SANDRA CPU and Multimedia Benchmarks
 


SANDRA Memory and File System Benchmarks

As we compile a database of Sandra scores to compare today's Ultrabooks (and derivatives) against, we can make some observations about the XPS 15 Touch based on its benchmark run. In the CPU and multimedia tests, the XPS 15 Touch posted some of the highest scores we've ever seen from a laptop in Sandra, which matches the fact that this is one of the fastest processors you can own for mobile before dipping into desktop parts.

Likewise, the performance oriented mSATA solid state drive zipped through Sandra's disk benchmark with a 534MB/s read speed, while the 16GB of DDR3L-1600 RAM posted an impressive bandwidth score of 19.15GB/s. What these numbers mean in a real-world sense is that you don't have to worry about either of these subsystems acting like a performance bottleneck. In terms of capacity, 16GB is more than enough even for power users, though if you're a digital pack rat, you'll have to keep an eye on the 512GB SSD since they're no secondary storage device.

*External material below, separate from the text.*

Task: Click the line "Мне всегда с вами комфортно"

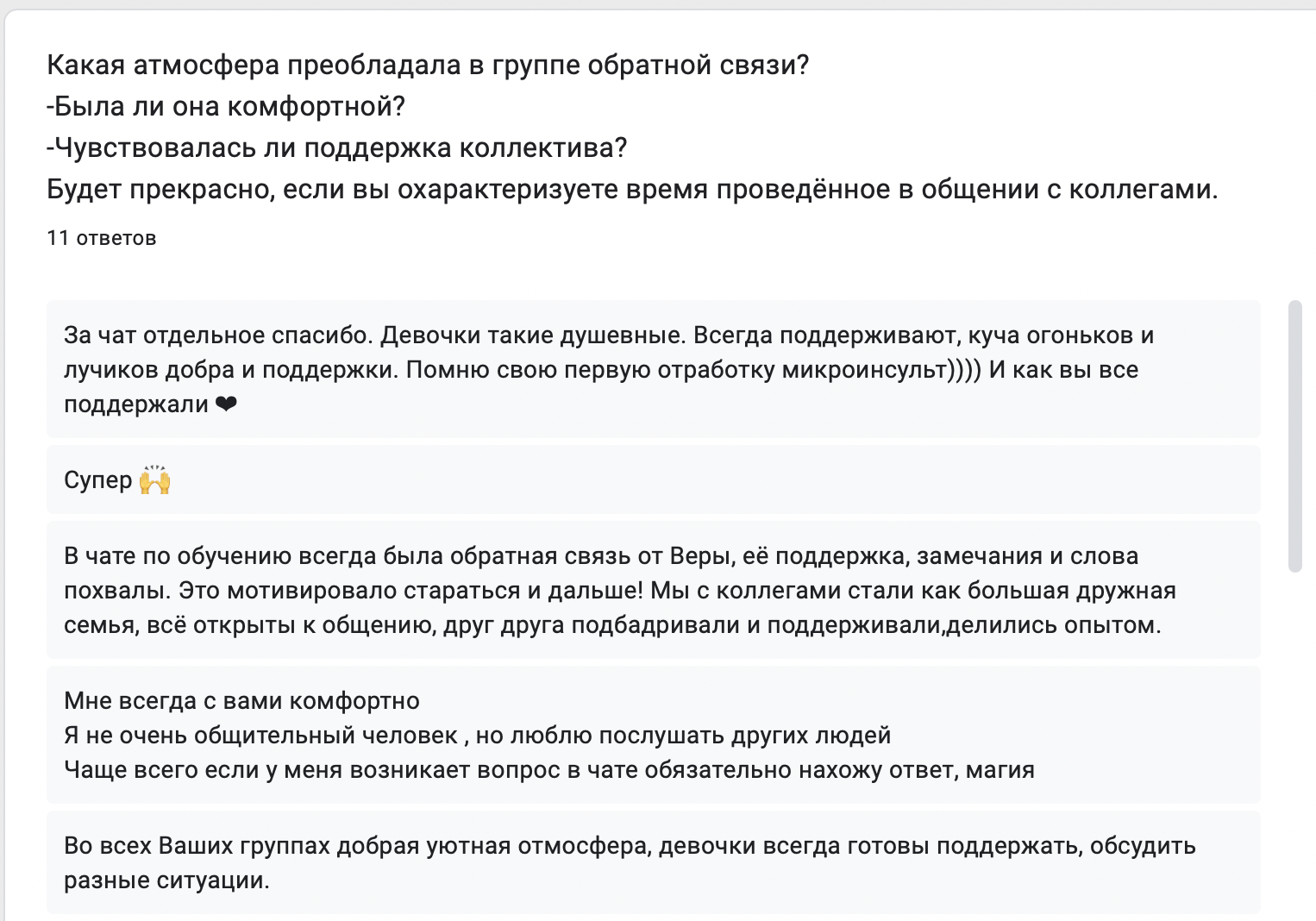Action: pyautogui.click(x=241, y=701)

Dell XPS 15 Touch and Asus Zenbook SSD Performance Comparison with ATTO

High performance SSDs aren't as uncommon in laptops as they once were, though still to this day one of the fastest solutions we've come across is the speedy drive in the Asus Zenbook UX21. Here's a look at what that drive posted in ATTO:



Those are some fast numbers still by today's standards, though how do they compare to Dell's XPS 15 Touch? Let's have a look:



Read performance is a wash with both SSDs posting a high of nearly 558MB/s (554,948) read, while the Zenbook still holds the title in write performance, albeit not by a ton. The XPS 15 Touch managed a high of over 461MB/s in write transfers.

Subjectively, zipping around Windows 8.1 and loading programs feels fast and responsive on the XPS 15 Touch. There's rarely any lag even when heavily multitasking.